Saved entries
■ ■ ■

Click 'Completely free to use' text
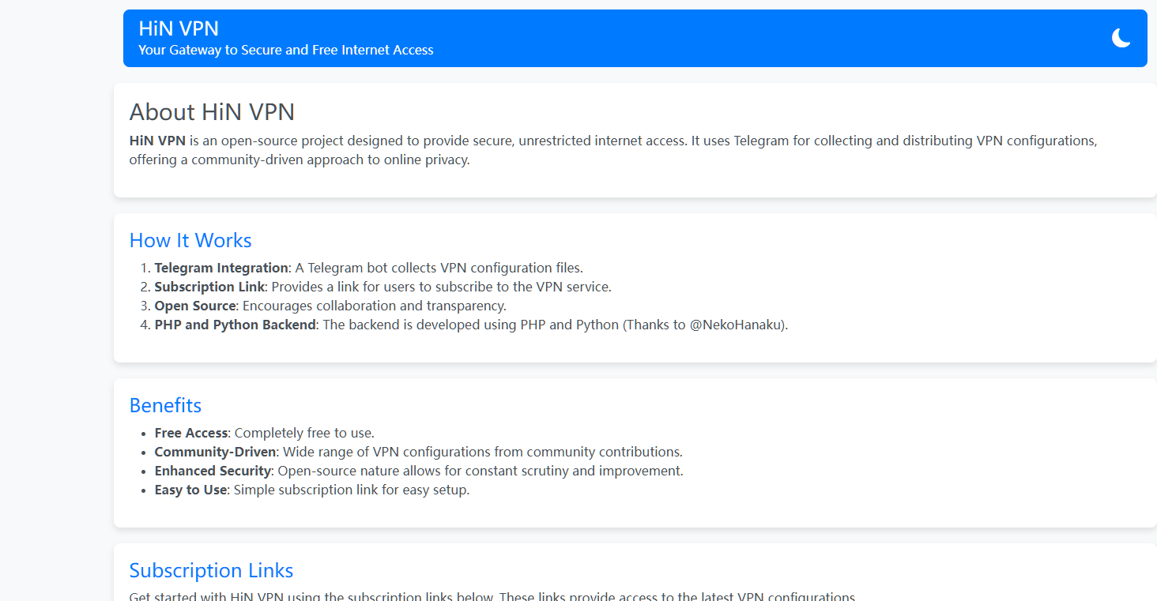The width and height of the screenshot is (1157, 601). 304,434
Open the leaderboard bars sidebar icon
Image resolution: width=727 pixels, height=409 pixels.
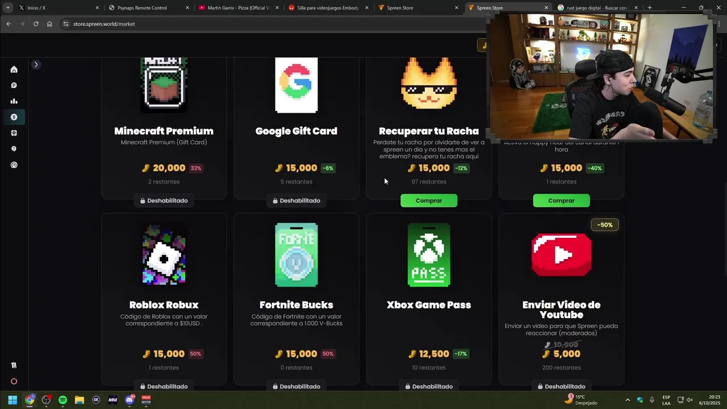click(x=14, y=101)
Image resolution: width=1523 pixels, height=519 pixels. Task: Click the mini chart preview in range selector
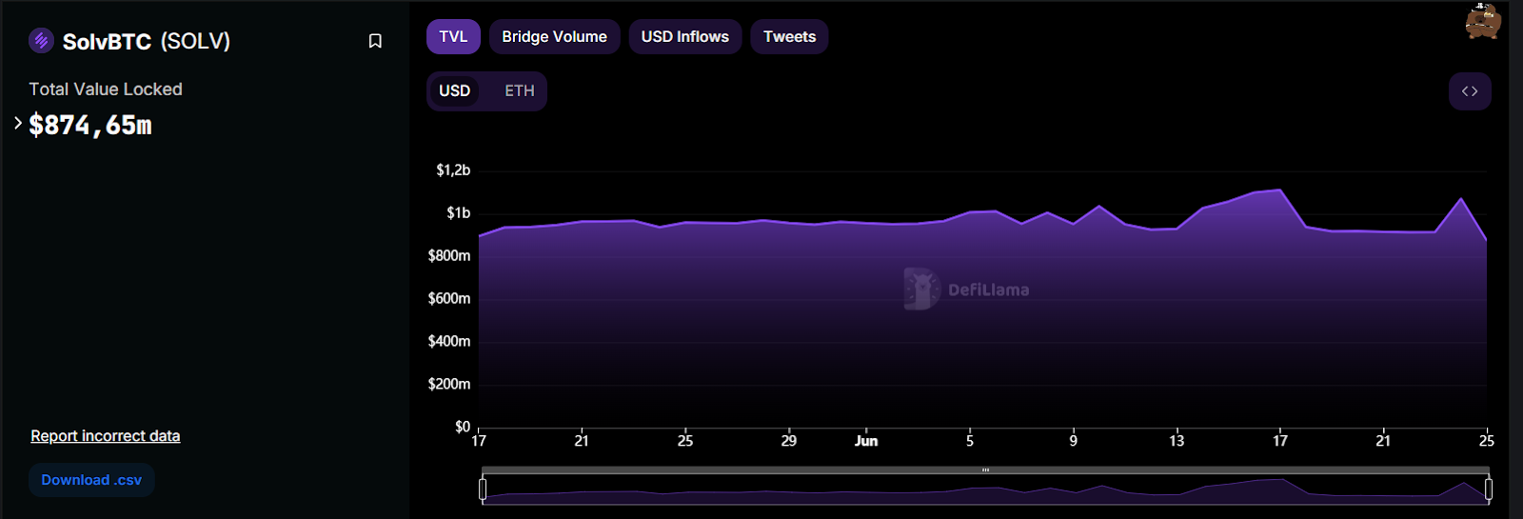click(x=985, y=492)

■ ■ ■

• **Work instruction**
Set down exactly, with no additions, each line from the line that includes "Open the leaderboard bars sidebar icon" to the final line of the entries above; leave pictures out.

• **Finished exercise**
Open the leaderboard bars sidebar icon
Image resolution: width=727 pixels, height=409 pixels.
click(x=14, y=101)
Image resolution: width=1523 pixels, height=519 pixels. Task: Click the mini chart preview in range selector
click(x=985, y=492)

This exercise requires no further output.